You will always own equities. How much depends on the return you need to reach your investing goals.

Once you have reached your investment goals, you still need equities, but at some point, the decision becomes: how well do I sleep at night vs. how rich do I want the kids to be?

Since you have oversaved for retirement, you can take on as much risk (in the form of market volatility) as you want.

But for sure, put some money into safer assets.

After all, why would you play with the money you need?

”Safer Assets” depends on what type of investor you are.

What Type of Investor Are You?

So, what type of investor are you? Are you interested in total returns, a bucket plan, or safety first?

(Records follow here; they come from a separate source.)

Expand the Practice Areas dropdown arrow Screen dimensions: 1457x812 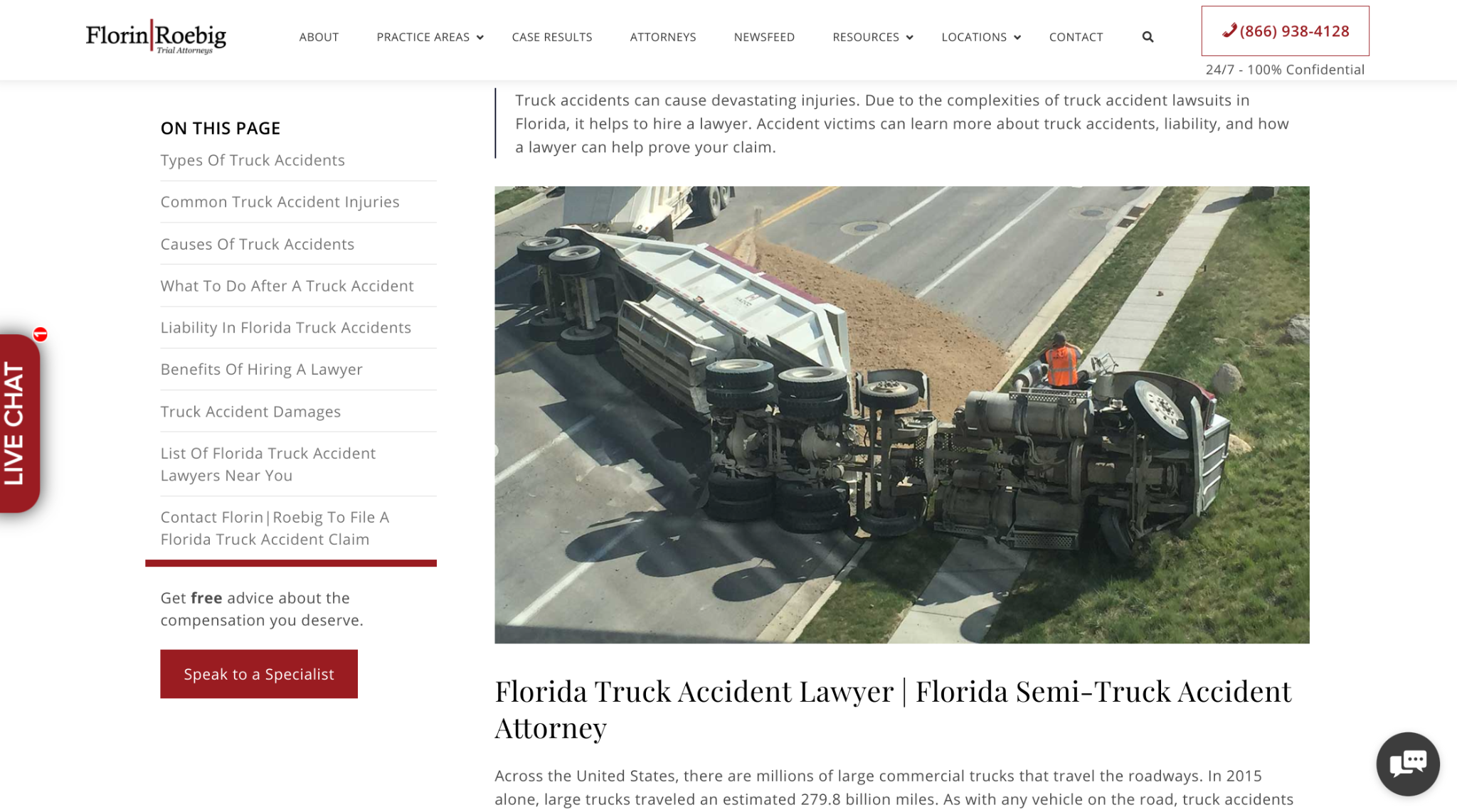tap(480, 38)
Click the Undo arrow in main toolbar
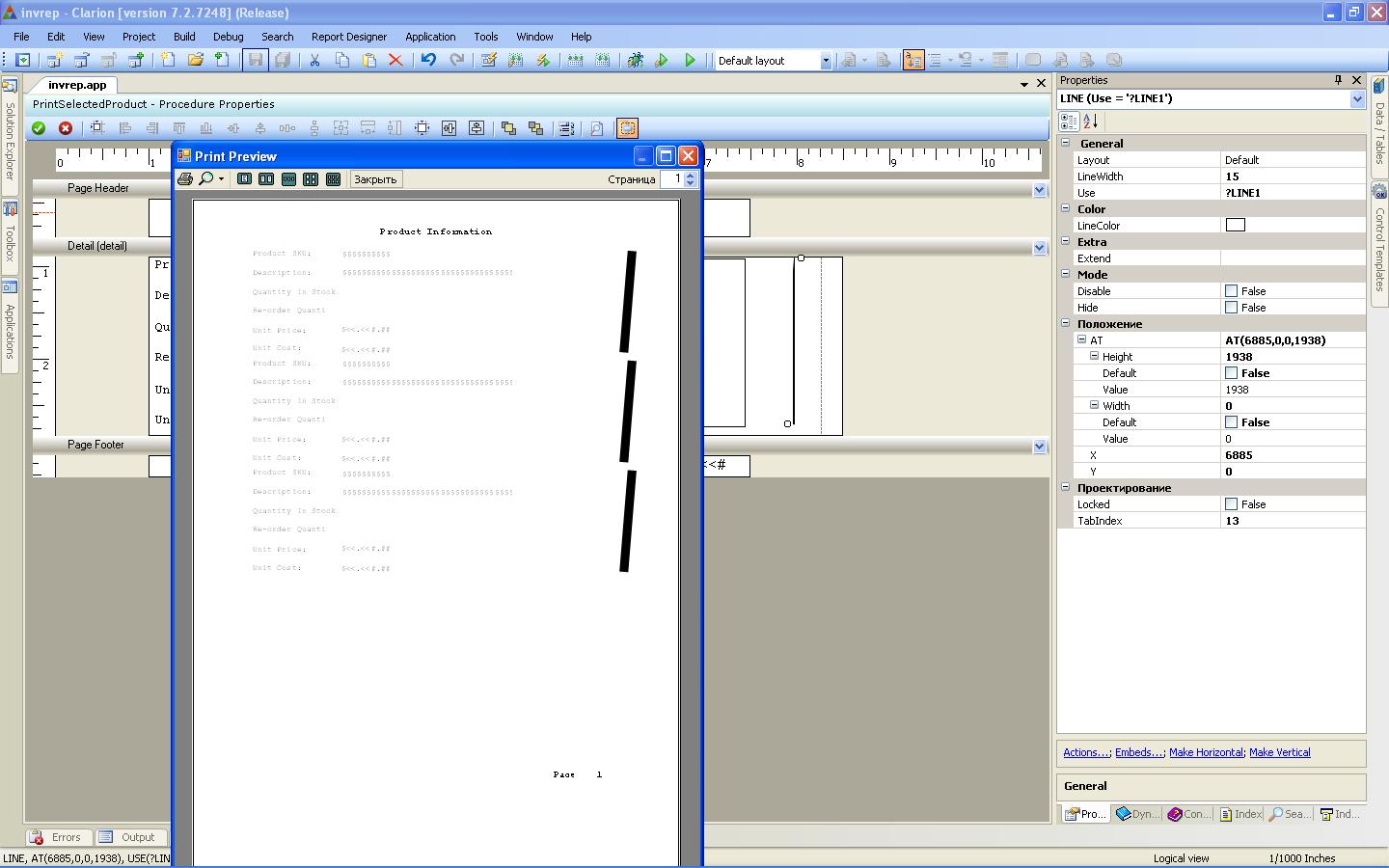Viewport: 1389px width, 868px height. 428,60
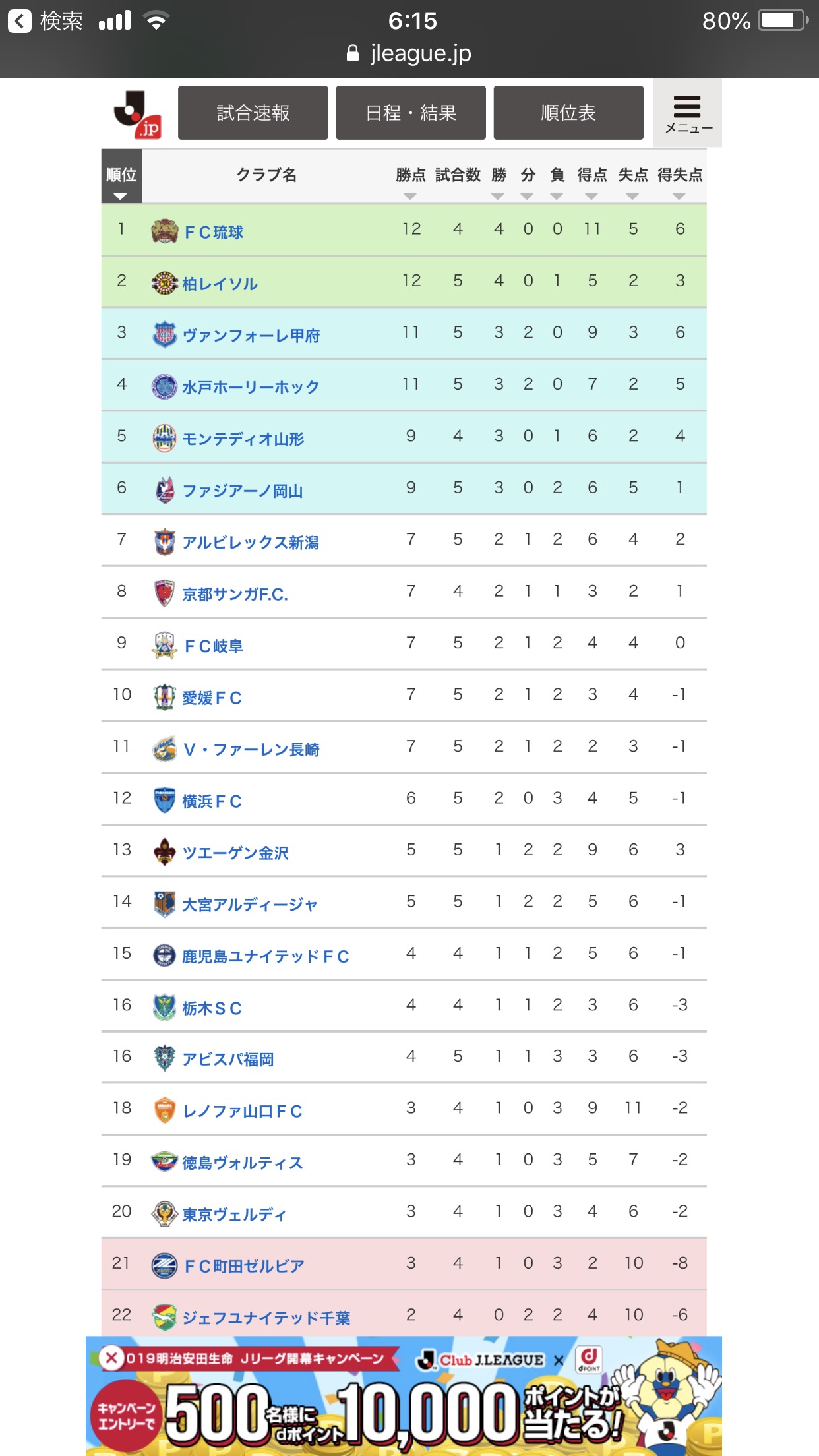This screenshot has width=819, height=1456.
Task: Tap the FC町田ゼルビア club crest
Action: click(x=164, y=1265)
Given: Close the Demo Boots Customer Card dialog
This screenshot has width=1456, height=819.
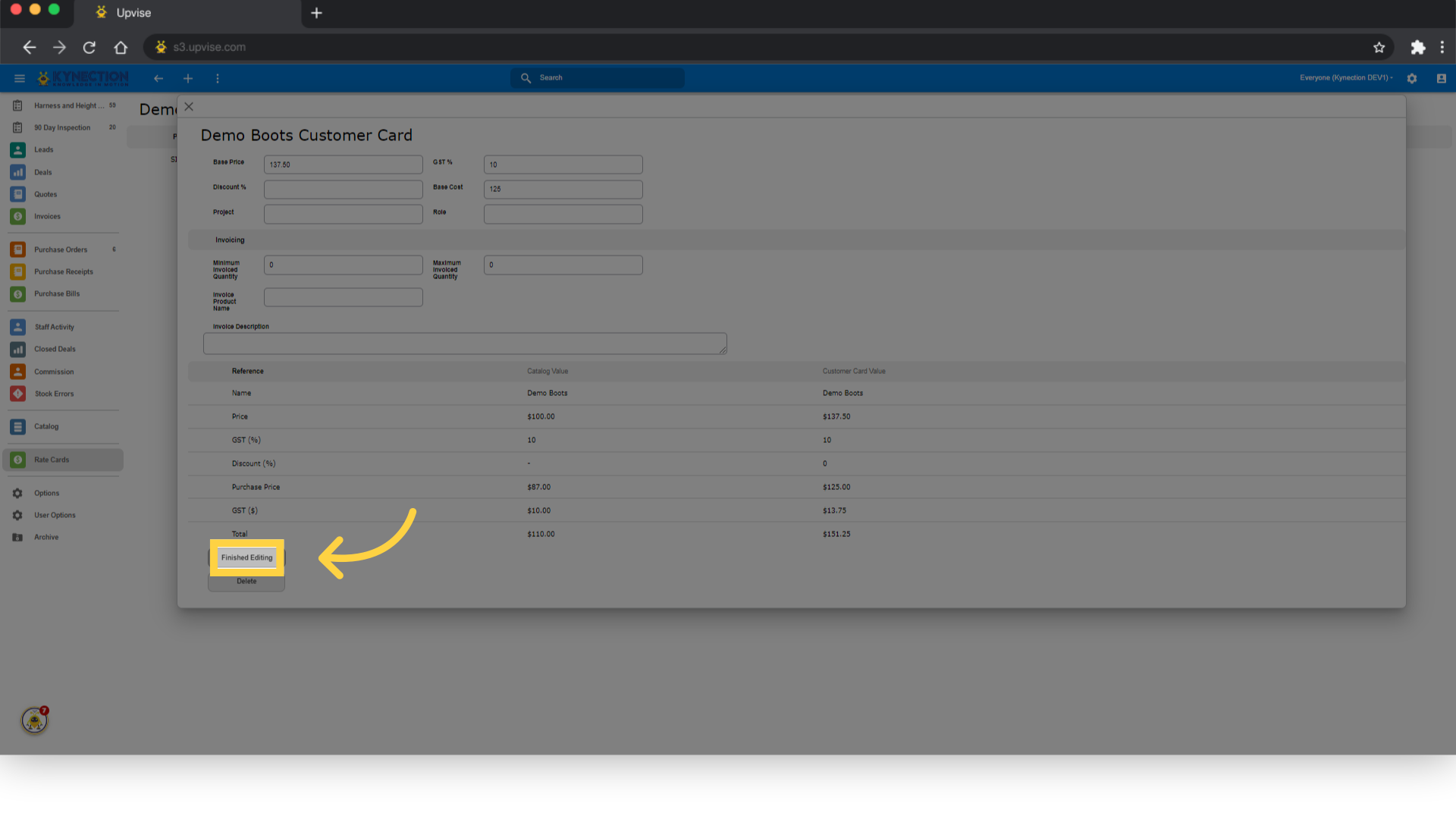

Total Return (Bogleheads, for example)

Suppose you are comfortable with a total return approach. You understand that stock market volatility at the wrong time (sequence of returns risk) is your most significant risk and needs mitigating (usually by having some “safer money.”) Of course, some folks might have other ways to mitigate sequence of returns risk (buffer assets), but the primary way people who believe in total returns do so is with bonds, bond-alternatives, and cash.

So, if you are a total return investor (as a good Boglehead investor), you have some safer assets so you don’t have to sell low to meet your income needs.

Bucket Plan (Christine Benz, for example)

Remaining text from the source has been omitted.